Through limiting access to grazing land, outpost settlers like Moshe Sharvit are able to put Palestinian farmers in increasingly precarious positions, says Moayad Shaaban, the head of the Palestinian Authority’s Colonization and Wall Resistance Commission.
“It reaches a point where Palestinians don’t have anything anymore. They can’t eat, they can’t graze, can’t get water,” he says.
Following the 7 October Hamas attacks on southern Israel and Israel’s war in Gaza, Moshe Sharvit’s harassment became even more aggressive, says Ariel Moran, who supports Palestinian communities facing settler aggression.
Sharvit had always carried a pistol with him in the fields, but now he began approaching activists and Palestinians with an assault rifle slung over his shoulder and his threats became more menacing, Ariel says.
“I think he saw the chance of taking a shortcut and not waiting for another year or two years of gradually wearing them [Palestinian families] out.
“Just do it overnight.
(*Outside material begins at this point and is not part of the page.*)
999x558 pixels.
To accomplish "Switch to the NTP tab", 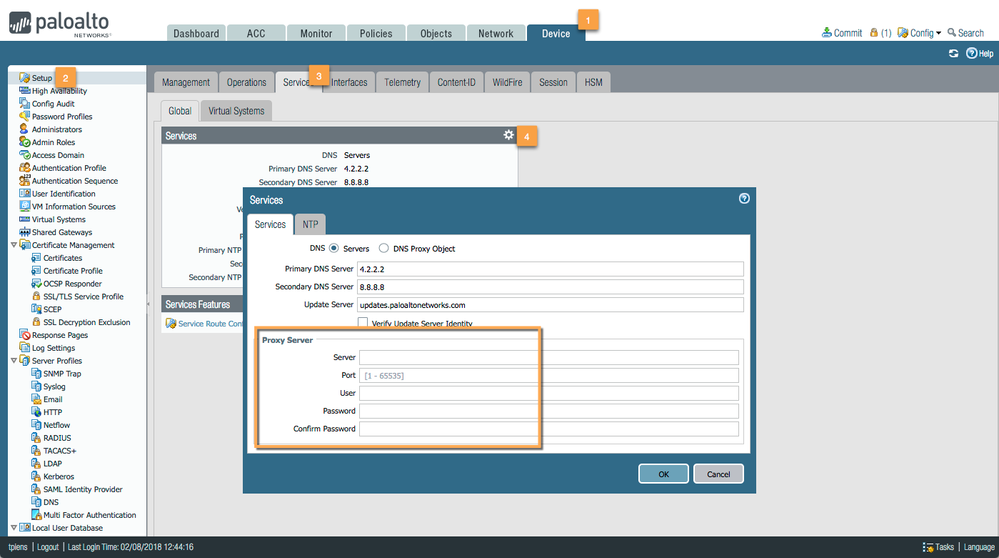I will (311, 224).
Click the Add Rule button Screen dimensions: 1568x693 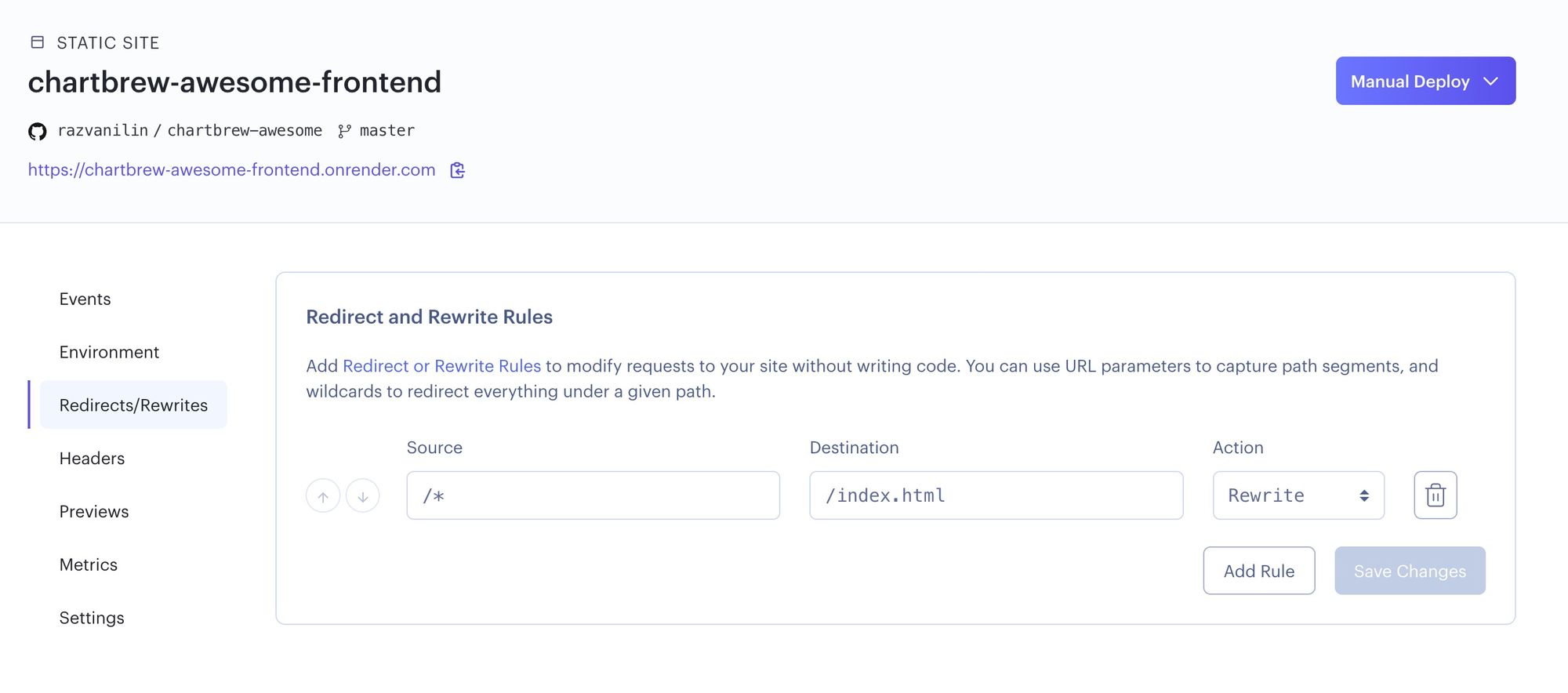coord(1258,571)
And it worked.”
Many of the families, like Ayesha’s, who say they left their homes following threats from Moshe Sharvit, did so in the weeks immediately following 7 October.
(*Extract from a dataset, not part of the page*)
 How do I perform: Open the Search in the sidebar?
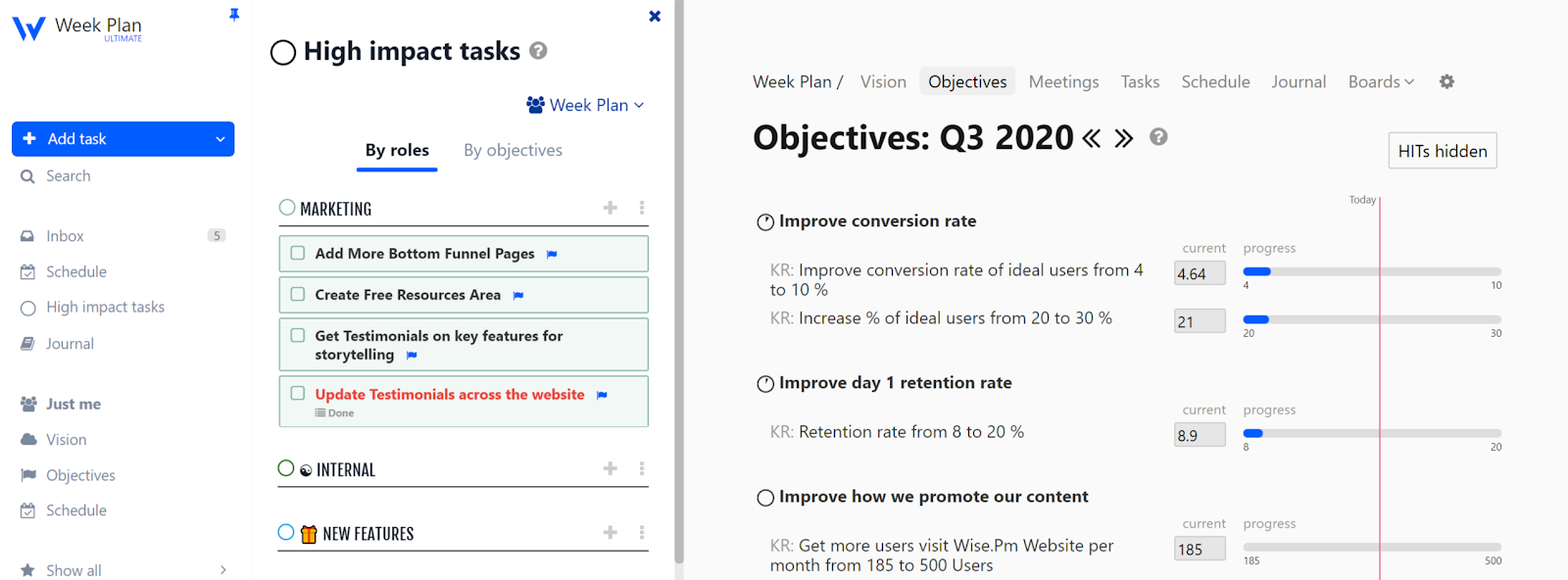(68, 175)
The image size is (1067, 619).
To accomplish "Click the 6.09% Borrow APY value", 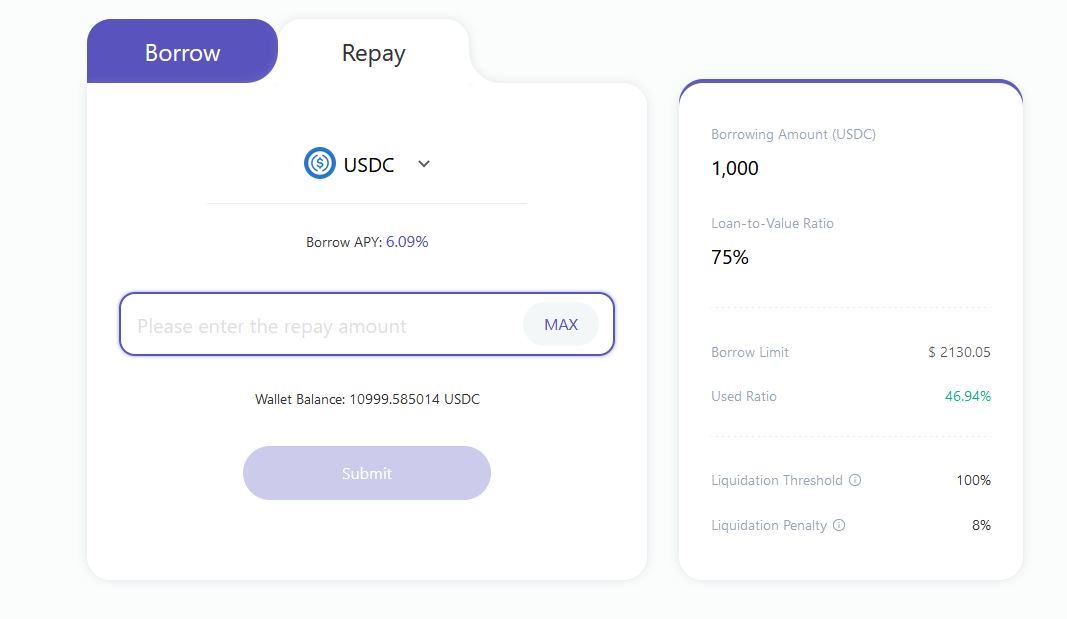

Throughout the West Bank, OCHA – the UN Office for the Coordination of Humanitarian Affairs – says settler violence has reached “unprecedented levels”.
In the past 10 months, it has recorded more than 1,100 settler attacks against Palestinians. At least 10 Palestinians have been killed and more than 230 injured by settlers since 7 October, it says.
At least five settlers have been killed and at least 17 injured by Palestinians in the West Bank over the same time frame, OCHA says.